Tuesday, February 11, 2014

You Can't Force Yourself to Believe in God


Noah Smith, guest-posting over at Confessions of a Supply-Side Liberal, argues that you should go ahead and believe in God, if you want to.

 Smith endorses a form of pragmatism, a theory about truth according to which the "truth" and "falsity" of beliefs corresponds only to whether or not those beliefs are useful or not useful, respectively. For instance, according to pragmatism, I believe that fire is dangerous because it is useful to believe this. If I didn't believe this, I probably would have been burned at some point. Since it is better for me not get burned, I believe that fire is dangerous.

Pragmatism has a rather recent history. It began in 19th century with Charles Pierce, and was further developed by William James and John Dewey. It is notable for being developed largely by American thinkers.

There are deep echoes of James's work Smith's post. Smith's defense of religious belief, however, is not one I take it most religious people would want to accept. It is essentially the assertion that it doesn't really matter whether God exists, it only matters how better or worse it would be for you if you believed that God existed. Smith appears to be writing to people he assumes are atheists, or at least on the fence, and giving them a permission slip to become theists. But if religious people read Smith's account, it's hard for me to believe most of them would endorse it. It seems to be, contra Smith, that religious people in fact really do care about whether or not a God exists.

What's especially problematic about his account, however, reveals itself when we imagine the perspective of somebody who does endorse the account. Suppose I agree with Smith that what's true is what is useful, and that it's useful to believe in God. It's hard for me to see how I'm go from accepting those two claims to accepting that God exists. I might wish it were true, or even wish that I could accept it, but I don't think I could force myself to accept it.

Smith seems to think you can.
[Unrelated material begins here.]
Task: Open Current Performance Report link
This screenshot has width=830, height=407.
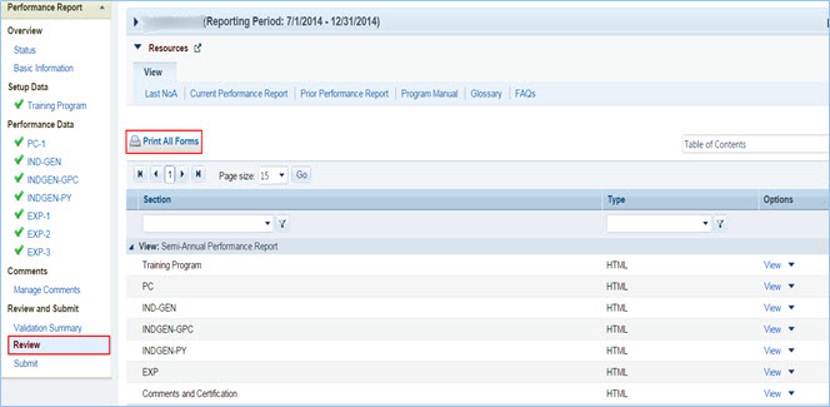Action: click(240, 94)
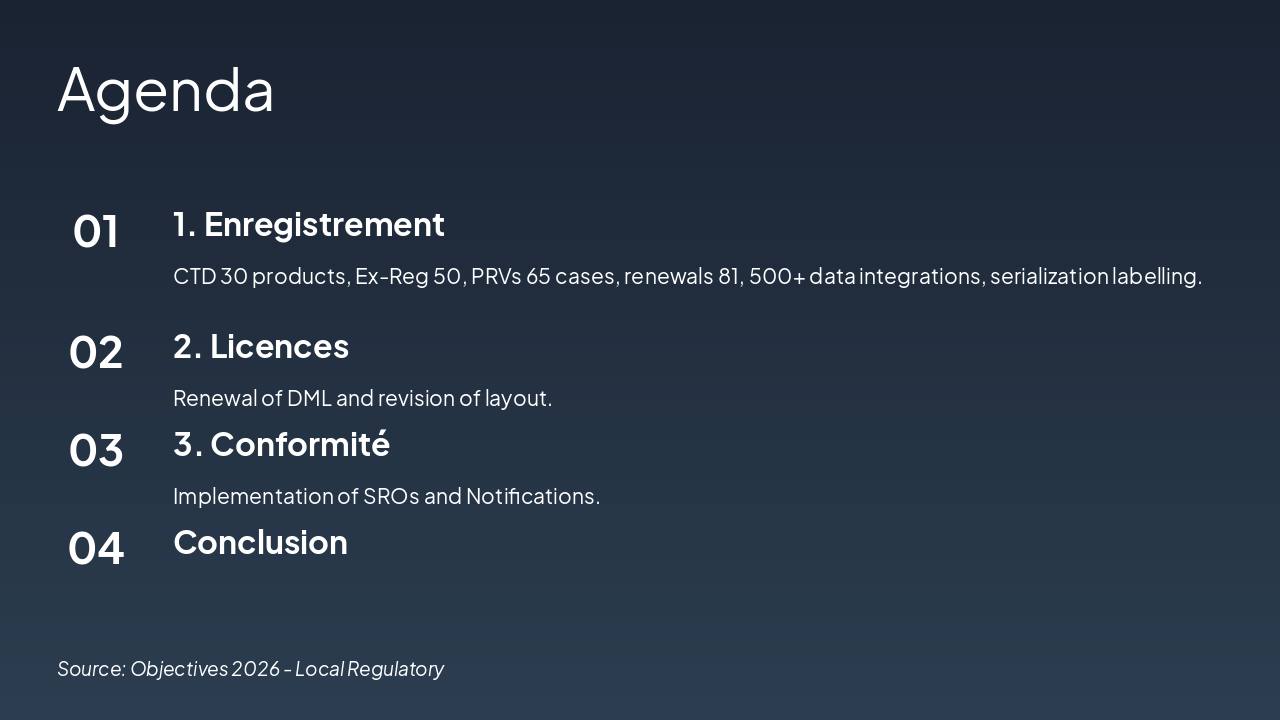
Task: Select the 01 number marker
Action: coord(96,231)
He says, "Pick and choose your religious beliefs. Yes, we are all born with the ability to do this." I am perplexed by this assertion, personally. I think it gets the phenomenology of belief all wrong.

Of course, Smith would say this is because I'm not a pragmatist. Indeed I'm not, and I don't want to be. But I can imagine wanting to be, but I can't see how I could get from there to actually believing in God (or pragmatism, for that matter).

I believe people self-deceive, all the time in fact, but they cannot do it consciously. If they could, it would be plain to them that they were trying to deceive themselves. Some people claim to be able to deceive themselves self-consciously; however, it is when they make these claims, I believe, that they are truly self-deceived.

My objection to Smith comes down to this. There are different kinds of reasons. Some reasons are reasons for belief, call them epistemic reasons. Some reasons are reasons for action, call them practical reasons. Smith's argument confuses the two. He believes that because we (might) have reason to make ourselves believe in God, then we can just believe in God. But the reasons we have to make ourselves believe in God are practical reasons. The only kinds of reasons that can actually convince us of anything are epistemic reasons.

We might be able to do certain things that would cause us to start believing in God, non-rationally (i.e. without any reason). This is what Pascal thought we should do, given his argument known as Pascal's Wager. We might start attending Church, going to confession, reading religious texts, etc., and perhaps eventually we would start believing in God. I have strong doubts this could work, but I grant that it might. (In a sci-fi scenario, we could imagine taking a pill that caused us to believe in God--this case is interesting, but my purpose her is only to discuss real-world considerations.)

However, this undermines a primary part of Smith's argument, which is that we should choose which religious beliefs we have based on whatever would be most useful. We wouldn't want to become hateful theists, or misanthropes. But since the process I've proposed of acquiring religious belief is non-rational, it's doubtful one could safely guard against these problematic beliefs. Since the presence of these beliefs could significantly change the accuracy our prior assessment that believing in God would be useful, it seems the pragmatist account would offer little guidance under these conditions.

All of which suggests that it's only rational to believe in God if there are, in fact, good reasons to believe that God actually exists.